Pour le ministre danois de l’Immigration, l’externalisation des procédures d’asile est le meilleur moyen de « briser le modèle économique » des passeurs, alors que se tient à Copenhague une réunion informelle des ministres européens chargés des migrations.
Le traitement des demandes d’asile « n’est pas nécessairement quelque chose qui doit se faire au sein de l’UE », a-t-il expliqué, qualifiant les flux migratoires de système géré par « des organisations qui gagnent des milliards chaque année ».
À l’ordre du jour de la réunion de Copenhague : la réglement de la Commission sur les retours et les propositions relatives aux pays tiers sûrs, des dossiers qui pourraient redéfinir les politiques d’asile des pays de l’UE.
Les demandeurs d’asile pourraient ainsi être expulsés vers des pays qu’ils ont traversés – ou vers certains dans lesquels ils ne sont même jamais entrés – si des accords existent sur le papier.
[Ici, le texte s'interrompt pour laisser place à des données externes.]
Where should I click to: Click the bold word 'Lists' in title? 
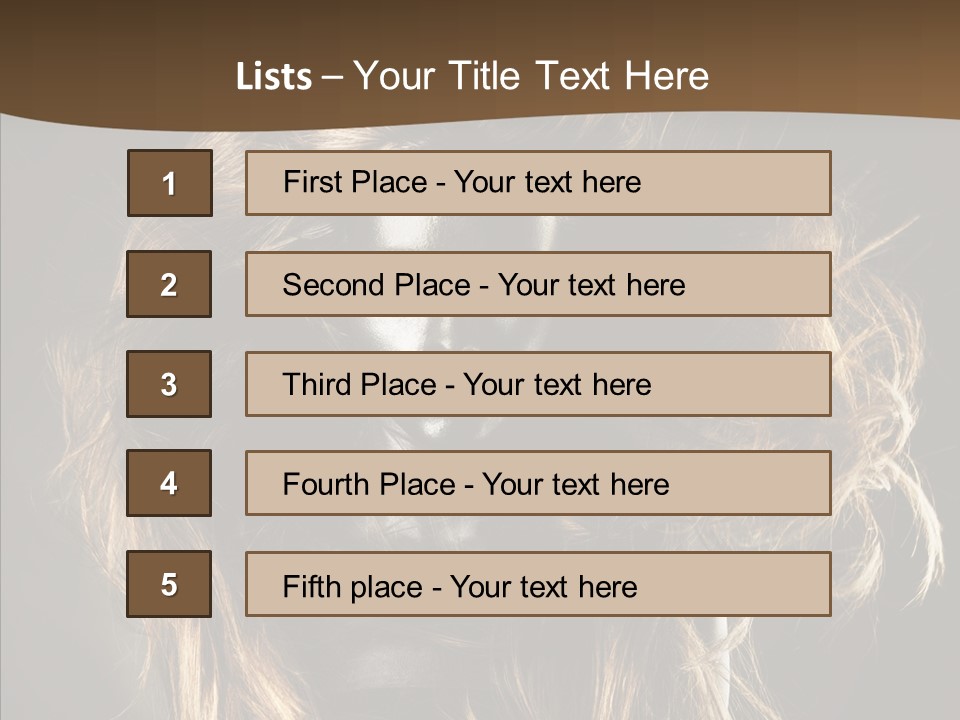(x=273, y=77)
L’exigence obligatoire du « lien » serait supprimée, laissant aux législations nationales le soin de décider les critères à prendre en compte.
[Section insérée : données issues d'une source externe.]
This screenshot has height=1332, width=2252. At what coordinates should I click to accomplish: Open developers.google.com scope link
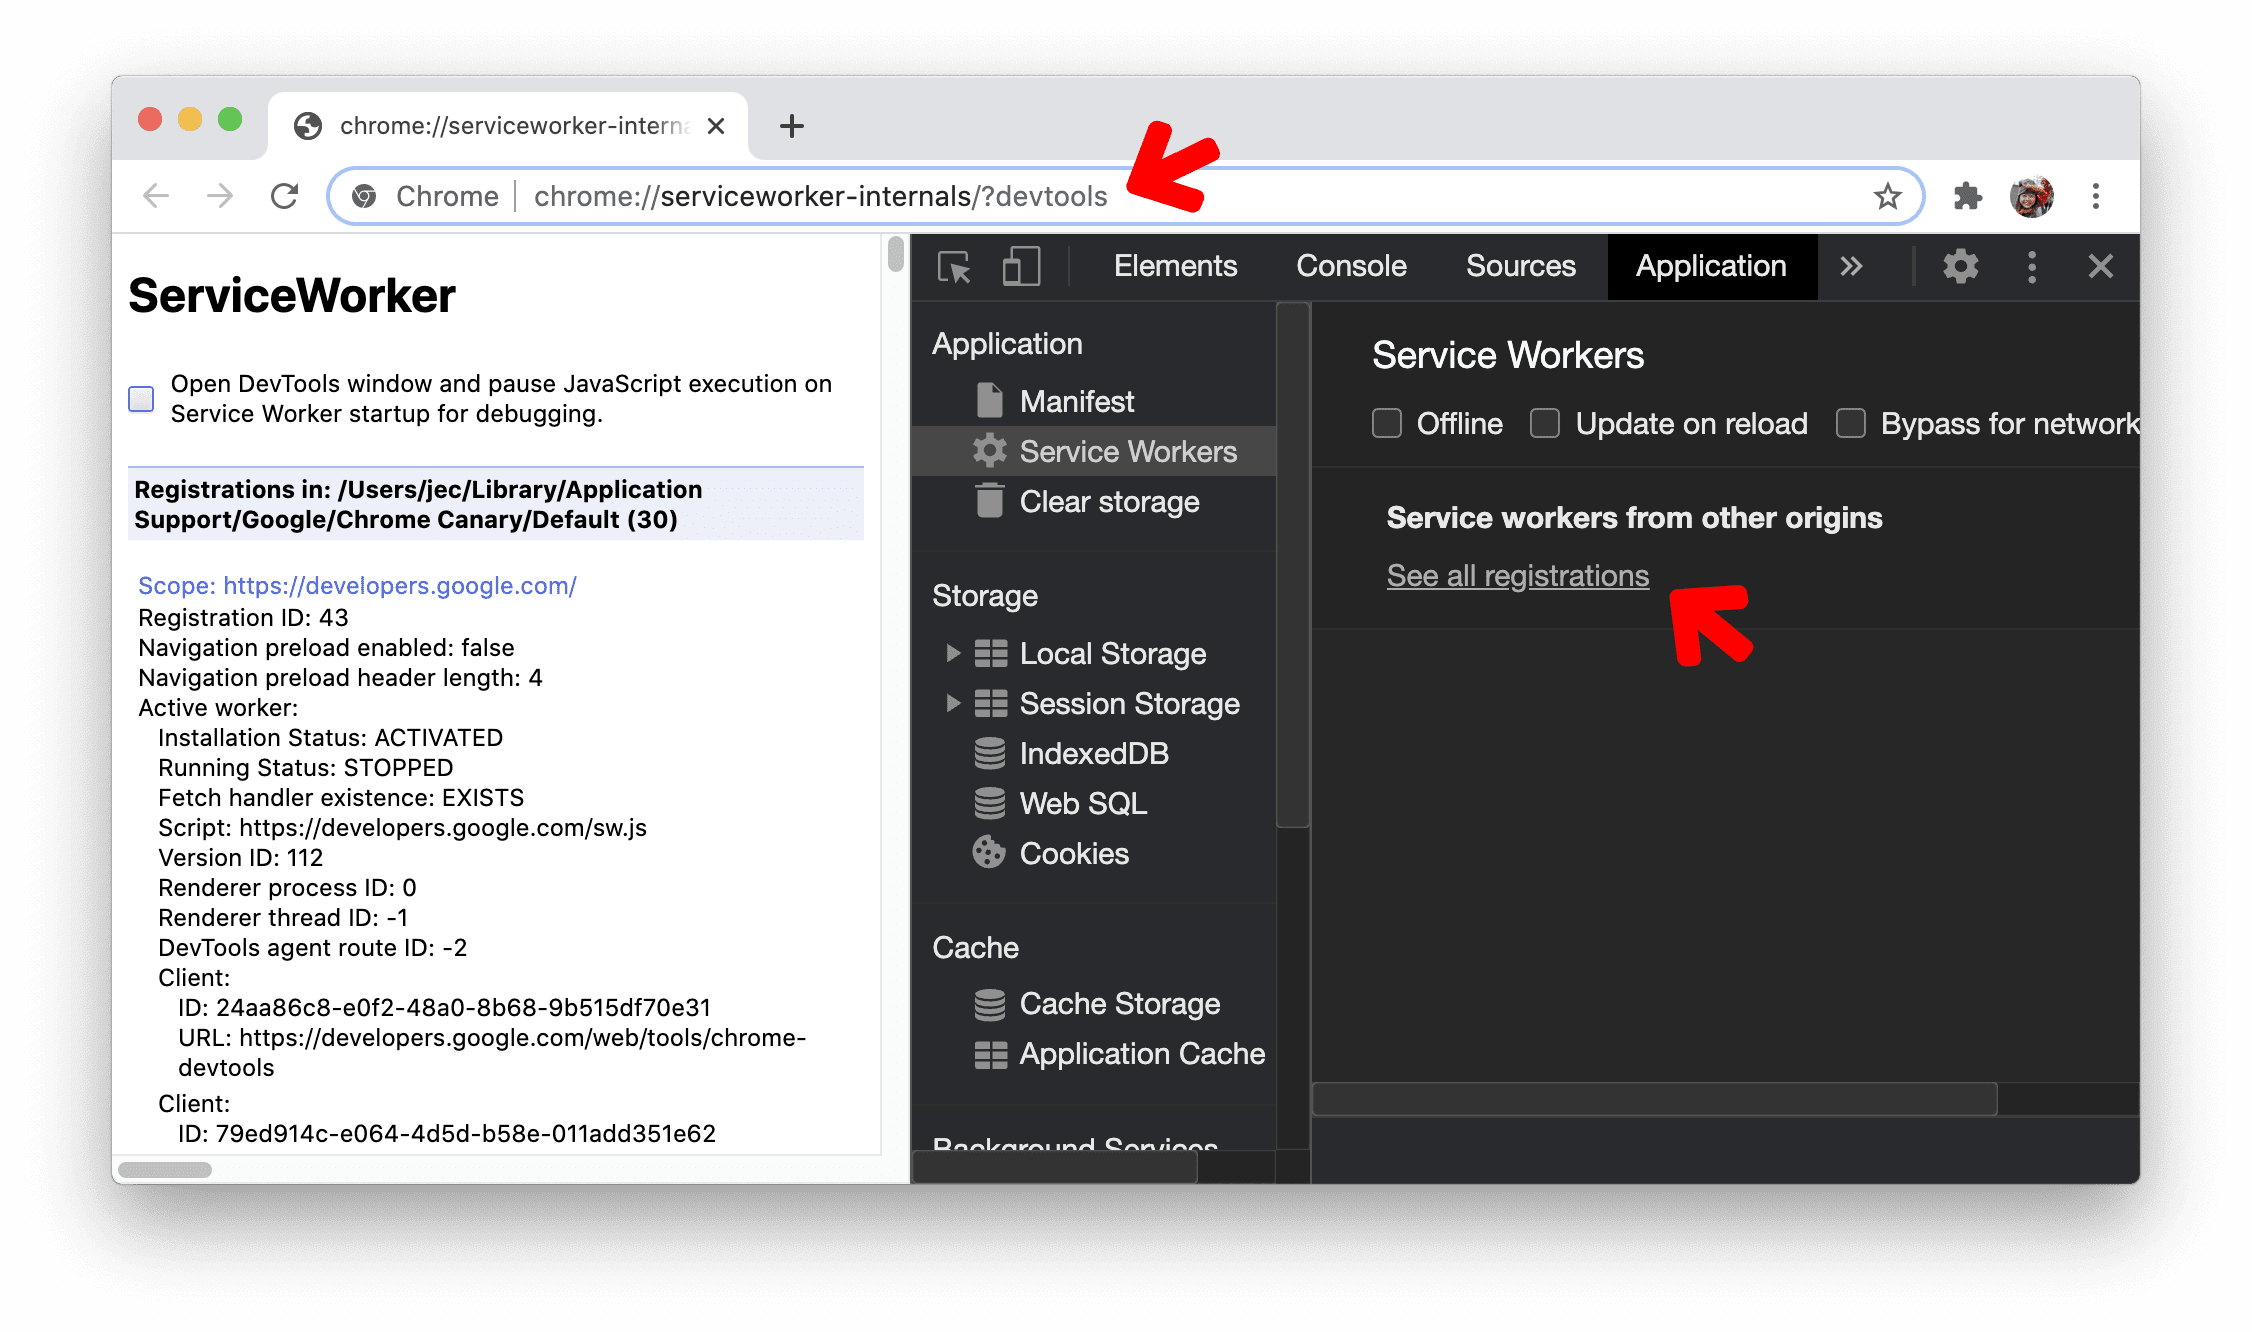[x=357, y=585]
« Ce qu’ils vendent, c’est un produit, et ce produit, c’est l’accès aux pays européens », a déclaré Kaare Dybvad à propos des passeurs. « Si nous dévaluons ce produit et rendons leur tâche impossible, il sera beaucoup plus difficile de transférer des personnes », a-t-il ajouté.
La solution, selon lui, réside dans la conclusion d’accords avec des pays tiers, un sujet clé de cette réunion informelle qui devrait définir les priorités à mettre en oeuvre en matière de migration après la pause estivale.
Plus tôt, le vice-ministre polonais de l’Intérieur, Maciej Duszczyk, avait confirmé qu’il existait des « idées » pour créer de nouveaux centres de retour dans des pays tiers, sans toutefois nommer les sites potentiels.
L’accord sur l’asile entre l’Italie et l’Albanie, souvent évoqué, reste dans les limbes, mais ce dernier fait l’objet d’un examen juridique de plus en plus minutieux. Le dernier coup dur est venu de la Cour suprême italienne, qui l’a jugé potentiellement inconstitutionnel, ravivant les tensions entre le pouvoir judiciaire et le gouvernement Meloni.
« Le système d’asile européen est défaillant, nous avons besoin de solutions innovantes », continue pourtant Kaare Dybvad.
Interrogé sur les réserves bien connues de l’Espagne concernant les centres de retour, le ministre a déclaré : « Je pense qu’il est trop tôt pour dire si l’Espagne doit y participer ou non », ajoutant : « C’est l’un des sujets de discussion aujourd’hui et dans les mois à venir. »
Le ministre danois reconnu l’existence de divergences entre les États membres, mais a souligné qu’« une grande majorité d’entre eux soutiennent désormais des solutions innovantes ».
Rejetant l’idée d’une division nord-sud, il a souligné : « Je ne vois pas cela comme un conflit entre le nord et le sud. Je vois simplement un conflit entre différents points de vue et la manière dont nous gérons les migrations en Europe ».